Below are entries; print them exactly from the first line through the one containing "You are a computer-use agent. Viewport: 752px".

#### Stored items
---+---
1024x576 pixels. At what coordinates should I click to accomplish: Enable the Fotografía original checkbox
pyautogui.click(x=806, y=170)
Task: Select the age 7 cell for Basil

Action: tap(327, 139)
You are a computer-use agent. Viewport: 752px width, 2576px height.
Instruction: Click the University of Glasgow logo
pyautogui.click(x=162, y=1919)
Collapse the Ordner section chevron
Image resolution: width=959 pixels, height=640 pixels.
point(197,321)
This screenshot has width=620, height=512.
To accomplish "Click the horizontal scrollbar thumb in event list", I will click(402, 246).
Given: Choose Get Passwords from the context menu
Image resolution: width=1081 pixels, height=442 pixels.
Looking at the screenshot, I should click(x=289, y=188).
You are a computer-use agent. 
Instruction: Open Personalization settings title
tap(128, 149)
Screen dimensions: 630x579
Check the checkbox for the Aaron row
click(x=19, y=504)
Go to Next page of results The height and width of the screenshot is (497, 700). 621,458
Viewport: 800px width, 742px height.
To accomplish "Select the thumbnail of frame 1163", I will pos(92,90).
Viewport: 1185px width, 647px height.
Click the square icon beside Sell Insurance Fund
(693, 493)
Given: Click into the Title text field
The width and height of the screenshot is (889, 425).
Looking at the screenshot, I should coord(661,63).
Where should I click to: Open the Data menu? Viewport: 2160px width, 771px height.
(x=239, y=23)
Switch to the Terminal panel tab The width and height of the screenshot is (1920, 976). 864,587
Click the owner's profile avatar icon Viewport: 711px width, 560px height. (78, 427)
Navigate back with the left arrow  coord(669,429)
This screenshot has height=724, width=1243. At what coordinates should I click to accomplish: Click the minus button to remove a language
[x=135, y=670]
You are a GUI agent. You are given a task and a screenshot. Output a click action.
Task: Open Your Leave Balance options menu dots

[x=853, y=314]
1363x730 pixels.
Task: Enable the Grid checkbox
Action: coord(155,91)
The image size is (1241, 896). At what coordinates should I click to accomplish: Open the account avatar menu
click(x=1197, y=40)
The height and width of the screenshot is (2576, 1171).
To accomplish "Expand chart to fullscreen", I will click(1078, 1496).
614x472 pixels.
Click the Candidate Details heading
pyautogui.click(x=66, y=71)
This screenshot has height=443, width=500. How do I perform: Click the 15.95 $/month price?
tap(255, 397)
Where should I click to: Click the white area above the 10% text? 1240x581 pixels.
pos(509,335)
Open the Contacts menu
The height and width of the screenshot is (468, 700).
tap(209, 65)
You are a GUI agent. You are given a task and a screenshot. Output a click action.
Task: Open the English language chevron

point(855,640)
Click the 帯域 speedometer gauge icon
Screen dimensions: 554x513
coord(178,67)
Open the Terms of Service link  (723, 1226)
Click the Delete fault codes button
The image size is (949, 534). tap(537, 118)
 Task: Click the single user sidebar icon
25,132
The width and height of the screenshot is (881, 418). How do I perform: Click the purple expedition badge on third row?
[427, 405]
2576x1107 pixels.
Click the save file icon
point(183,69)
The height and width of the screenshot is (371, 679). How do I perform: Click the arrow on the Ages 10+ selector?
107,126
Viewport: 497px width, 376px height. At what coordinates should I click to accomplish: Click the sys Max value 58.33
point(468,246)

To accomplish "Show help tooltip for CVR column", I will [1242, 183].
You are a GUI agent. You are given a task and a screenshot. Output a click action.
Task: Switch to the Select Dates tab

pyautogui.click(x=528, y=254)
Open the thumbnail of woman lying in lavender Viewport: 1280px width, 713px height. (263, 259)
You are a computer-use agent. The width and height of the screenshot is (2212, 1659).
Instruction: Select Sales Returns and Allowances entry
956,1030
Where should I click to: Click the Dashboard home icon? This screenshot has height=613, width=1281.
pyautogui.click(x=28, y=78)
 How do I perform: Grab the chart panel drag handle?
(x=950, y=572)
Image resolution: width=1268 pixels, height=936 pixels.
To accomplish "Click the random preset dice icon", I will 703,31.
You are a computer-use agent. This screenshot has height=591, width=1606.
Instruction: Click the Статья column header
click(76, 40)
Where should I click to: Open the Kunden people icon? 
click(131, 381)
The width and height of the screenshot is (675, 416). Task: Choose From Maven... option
---+---
#### Output
1024x576 pixels. At what coordinates should I click to accomplish: Enable the Fotografía original checkbox
pyautogui.click(x=806, y=170)
Task: Select the age 7 cell for Basil

Action: tap(327, 139)
You are a computer-use agent. Viewport: 752px width, 2576px height.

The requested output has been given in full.